One of the speakers at the banquet referred to him as a man “perfectly suited to the ministry.”  It’s a wonder, isn’t it, when people can do what they are “perfectly suited” to doing?  And it doesn’t happen often in this life.  I thought about that a lot on Friday, as I sat at my computer at work, typing faxes and organizing files, trying to read the chicken scratch of a doctor’s handwriting on this latest medical record review.   It’s not work to which I’m perfectly suited by any means…although I do it well enough, when I look at it in light of the accomplishments of a man like our minister, it pales to nothingness in comparison.

Of course, nowadays one has to be grateful for having gainful employment at all, no matter how “suited” you are to the occupation.  And I’m lucky ~ I pretty much know what I’m perfectly suited to doing, and I still get to do on occasion.

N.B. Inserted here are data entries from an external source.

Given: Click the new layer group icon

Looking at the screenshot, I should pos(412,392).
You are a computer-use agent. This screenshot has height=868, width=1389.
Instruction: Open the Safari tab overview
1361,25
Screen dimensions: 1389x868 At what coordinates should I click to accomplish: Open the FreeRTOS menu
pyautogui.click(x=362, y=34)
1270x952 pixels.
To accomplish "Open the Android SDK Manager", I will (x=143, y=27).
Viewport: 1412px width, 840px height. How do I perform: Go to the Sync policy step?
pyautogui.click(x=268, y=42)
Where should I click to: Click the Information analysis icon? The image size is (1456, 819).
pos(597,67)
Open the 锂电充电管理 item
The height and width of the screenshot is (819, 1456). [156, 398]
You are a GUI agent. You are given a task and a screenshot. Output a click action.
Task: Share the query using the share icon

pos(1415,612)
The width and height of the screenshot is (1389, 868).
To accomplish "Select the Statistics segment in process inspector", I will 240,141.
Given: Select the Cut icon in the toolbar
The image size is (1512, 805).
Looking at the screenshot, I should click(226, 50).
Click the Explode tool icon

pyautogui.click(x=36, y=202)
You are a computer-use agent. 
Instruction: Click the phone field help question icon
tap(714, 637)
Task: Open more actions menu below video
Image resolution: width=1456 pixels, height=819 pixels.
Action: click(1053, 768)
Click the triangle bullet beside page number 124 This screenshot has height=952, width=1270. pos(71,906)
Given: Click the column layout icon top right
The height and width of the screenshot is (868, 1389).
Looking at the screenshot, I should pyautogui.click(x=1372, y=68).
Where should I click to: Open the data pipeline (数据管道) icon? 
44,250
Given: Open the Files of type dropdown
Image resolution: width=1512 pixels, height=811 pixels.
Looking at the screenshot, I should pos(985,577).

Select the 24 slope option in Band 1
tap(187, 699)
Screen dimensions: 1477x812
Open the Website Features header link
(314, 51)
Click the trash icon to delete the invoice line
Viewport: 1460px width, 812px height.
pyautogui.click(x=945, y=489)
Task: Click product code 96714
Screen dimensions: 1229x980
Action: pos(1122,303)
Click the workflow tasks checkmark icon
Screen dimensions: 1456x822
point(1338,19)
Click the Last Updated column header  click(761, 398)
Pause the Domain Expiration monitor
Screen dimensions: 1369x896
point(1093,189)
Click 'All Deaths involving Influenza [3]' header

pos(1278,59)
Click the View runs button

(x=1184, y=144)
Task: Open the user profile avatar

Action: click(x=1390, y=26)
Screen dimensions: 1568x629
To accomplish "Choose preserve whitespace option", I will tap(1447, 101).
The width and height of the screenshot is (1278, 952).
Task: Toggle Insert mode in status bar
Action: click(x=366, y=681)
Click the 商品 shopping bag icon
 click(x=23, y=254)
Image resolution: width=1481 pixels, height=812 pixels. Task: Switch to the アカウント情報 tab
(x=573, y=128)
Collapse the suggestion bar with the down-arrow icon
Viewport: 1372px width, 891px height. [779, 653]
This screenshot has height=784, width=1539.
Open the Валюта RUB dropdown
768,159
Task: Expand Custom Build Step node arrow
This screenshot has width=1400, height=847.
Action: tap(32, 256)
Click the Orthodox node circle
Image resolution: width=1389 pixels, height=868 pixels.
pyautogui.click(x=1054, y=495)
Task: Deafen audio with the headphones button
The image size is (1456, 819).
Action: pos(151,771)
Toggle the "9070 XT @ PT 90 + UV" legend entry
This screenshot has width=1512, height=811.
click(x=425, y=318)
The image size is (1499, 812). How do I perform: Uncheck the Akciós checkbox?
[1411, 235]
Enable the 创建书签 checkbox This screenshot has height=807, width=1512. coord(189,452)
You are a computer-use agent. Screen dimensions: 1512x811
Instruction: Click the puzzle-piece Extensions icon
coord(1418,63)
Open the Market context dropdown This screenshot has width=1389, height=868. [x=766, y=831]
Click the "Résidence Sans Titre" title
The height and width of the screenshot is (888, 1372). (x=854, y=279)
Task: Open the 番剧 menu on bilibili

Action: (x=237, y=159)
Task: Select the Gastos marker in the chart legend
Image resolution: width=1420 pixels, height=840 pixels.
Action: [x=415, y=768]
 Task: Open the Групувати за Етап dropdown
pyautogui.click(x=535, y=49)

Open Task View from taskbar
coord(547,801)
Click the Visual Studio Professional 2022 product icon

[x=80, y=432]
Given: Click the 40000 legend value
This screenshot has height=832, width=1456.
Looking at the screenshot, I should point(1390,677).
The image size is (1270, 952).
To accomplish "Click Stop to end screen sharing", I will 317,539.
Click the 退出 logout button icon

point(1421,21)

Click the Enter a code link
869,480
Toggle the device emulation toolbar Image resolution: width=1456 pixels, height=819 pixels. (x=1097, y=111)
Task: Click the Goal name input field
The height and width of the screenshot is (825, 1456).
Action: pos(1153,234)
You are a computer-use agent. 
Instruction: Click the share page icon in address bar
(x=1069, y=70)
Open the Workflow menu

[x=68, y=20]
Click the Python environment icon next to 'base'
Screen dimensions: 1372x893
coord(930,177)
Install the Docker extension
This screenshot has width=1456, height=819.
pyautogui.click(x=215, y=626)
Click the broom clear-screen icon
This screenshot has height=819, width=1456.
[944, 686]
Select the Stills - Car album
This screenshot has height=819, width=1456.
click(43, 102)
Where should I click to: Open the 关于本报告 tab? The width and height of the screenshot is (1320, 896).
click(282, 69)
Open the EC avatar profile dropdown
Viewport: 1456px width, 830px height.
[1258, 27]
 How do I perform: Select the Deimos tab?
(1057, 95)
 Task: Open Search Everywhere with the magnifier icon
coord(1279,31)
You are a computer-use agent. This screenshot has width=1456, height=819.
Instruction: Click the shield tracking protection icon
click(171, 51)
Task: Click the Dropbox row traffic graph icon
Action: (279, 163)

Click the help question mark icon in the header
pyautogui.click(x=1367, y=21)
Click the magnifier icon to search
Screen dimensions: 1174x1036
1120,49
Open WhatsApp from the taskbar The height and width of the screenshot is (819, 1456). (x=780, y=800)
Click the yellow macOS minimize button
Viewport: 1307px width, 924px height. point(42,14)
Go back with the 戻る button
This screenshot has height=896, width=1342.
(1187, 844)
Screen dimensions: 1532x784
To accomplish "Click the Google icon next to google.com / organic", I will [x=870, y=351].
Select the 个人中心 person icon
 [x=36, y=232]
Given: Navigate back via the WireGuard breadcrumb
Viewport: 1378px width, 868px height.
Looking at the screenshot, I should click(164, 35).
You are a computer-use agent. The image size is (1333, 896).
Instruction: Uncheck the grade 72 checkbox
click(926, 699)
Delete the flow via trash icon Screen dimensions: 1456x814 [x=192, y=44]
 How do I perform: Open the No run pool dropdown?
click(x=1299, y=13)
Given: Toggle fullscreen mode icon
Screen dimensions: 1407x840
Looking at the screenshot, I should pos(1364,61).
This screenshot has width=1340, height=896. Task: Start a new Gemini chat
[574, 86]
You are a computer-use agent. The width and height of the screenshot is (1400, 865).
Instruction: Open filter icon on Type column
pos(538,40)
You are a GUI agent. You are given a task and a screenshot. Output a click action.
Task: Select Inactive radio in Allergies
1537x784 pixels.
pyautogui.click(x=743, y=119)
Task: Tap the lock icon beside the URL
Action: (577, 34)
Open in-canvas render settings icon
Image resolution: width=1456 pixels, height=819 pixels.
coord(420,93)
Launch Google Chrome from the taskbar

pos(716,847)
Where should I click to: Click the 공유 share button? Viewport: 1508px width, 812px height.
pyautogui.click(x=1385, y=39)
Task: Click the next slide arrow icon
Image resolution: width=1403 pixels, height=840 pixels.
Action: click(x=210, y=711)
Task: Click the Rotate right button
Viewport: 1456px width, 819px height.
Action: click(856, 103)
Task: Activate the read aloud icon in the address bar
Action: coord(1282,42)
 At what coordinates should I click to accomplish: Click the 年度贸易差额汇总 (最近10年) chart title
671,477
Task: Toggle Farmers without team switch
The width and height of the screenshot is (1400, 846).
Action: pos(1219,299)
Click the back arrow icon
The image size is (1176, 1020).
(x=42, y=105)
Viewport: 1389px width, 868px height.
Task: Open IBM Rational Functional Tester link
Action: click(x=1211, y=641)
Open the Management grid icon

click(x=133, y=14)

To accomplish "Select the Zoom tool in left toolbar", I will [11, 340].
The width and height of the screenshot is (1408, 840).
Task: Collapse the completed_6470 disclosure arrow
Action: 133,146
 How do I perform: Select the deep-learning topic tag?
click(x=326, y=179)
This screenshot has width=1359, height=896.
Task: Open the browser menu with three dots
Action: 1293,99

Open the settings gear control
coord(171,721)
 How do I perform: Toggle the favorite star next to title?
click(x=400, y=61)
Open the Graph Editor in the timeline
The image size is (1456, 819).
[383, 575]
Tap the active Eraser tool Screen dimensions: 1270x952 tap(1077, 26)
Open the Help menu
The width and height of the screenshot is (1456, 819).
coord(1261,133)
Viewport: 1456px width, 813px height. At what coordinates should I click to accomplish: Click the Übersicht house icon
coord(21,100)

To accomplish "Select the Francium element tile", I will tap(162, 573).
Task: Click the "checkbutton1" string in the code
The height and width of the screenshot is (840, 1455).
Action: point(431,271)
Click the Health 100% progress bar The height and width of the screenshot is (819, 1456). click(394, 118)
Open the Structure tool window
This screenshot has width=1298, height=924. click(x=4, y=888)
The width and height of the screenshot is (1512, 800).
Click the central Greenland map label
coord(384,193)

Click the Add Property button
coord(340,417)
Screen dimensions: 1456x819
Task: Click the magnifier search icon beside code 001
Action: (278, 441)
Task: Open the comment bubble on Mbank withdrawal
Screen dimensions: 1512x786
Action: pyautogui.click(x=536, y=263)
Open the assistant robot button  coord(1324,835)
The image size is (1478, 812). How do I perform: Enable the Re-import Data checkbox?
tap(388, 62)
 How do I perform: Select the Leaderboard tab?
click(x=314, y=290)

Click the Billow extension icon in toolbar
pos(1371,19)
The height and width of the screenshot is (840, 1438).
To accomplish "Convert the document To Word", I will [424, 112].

But it would be a fine thing indeed to have spent one’s entire career in pursuit of something that fed the soul as well as the stomach, that put fire in the spirit as well as in the furnace.  I can say with certainty that Reverend Rick Peters has done that during his 45 years in the ministry.  And I wish him Godspeed in the years ahead.

Although I really hate saying Goodbye.

6 thoughts on “One More Goodbye

  1. Your pastor sounds like a wonderful man. I’m glad that after this good-bye, there is some chance you might someday be saying hello again.

    Good luck in your quest for a suitable vocation. I’m right there with you, looking for my own.

  2. Becca,
    Goodbyes are tough, and this one sounds particularly bittersweet. I’m glad for you that you had him for so many years.

    You are correct about finding what one is perfectly suited to and spending a lifetime doing it. What a wonderful way to live.
    Bella

  3. it seems to me that you are part of a wonderful congregation….a church that forms …well what a church should be: a community that shares with each other ups & downs. We miss that in Europe as faith has become so individualised that we loose the sense of community

  4. How great it must be to be like your pastor and find work that’s so fulfilling and that he’s clearly made for. Hopefully all of us striving to do so will be able to find the thing that makes us tick someday soon!

  5. I’m glad this time the goodbye is for better reasons and, I think, not permanent. Your pastor sounds like a wonderful man, whose soul is full of understanding — “getting it,” as you said. I love the idea of being perfectly suited. I think I pretty much am for my work — which makes the bad days better! I hope you find that someday, too.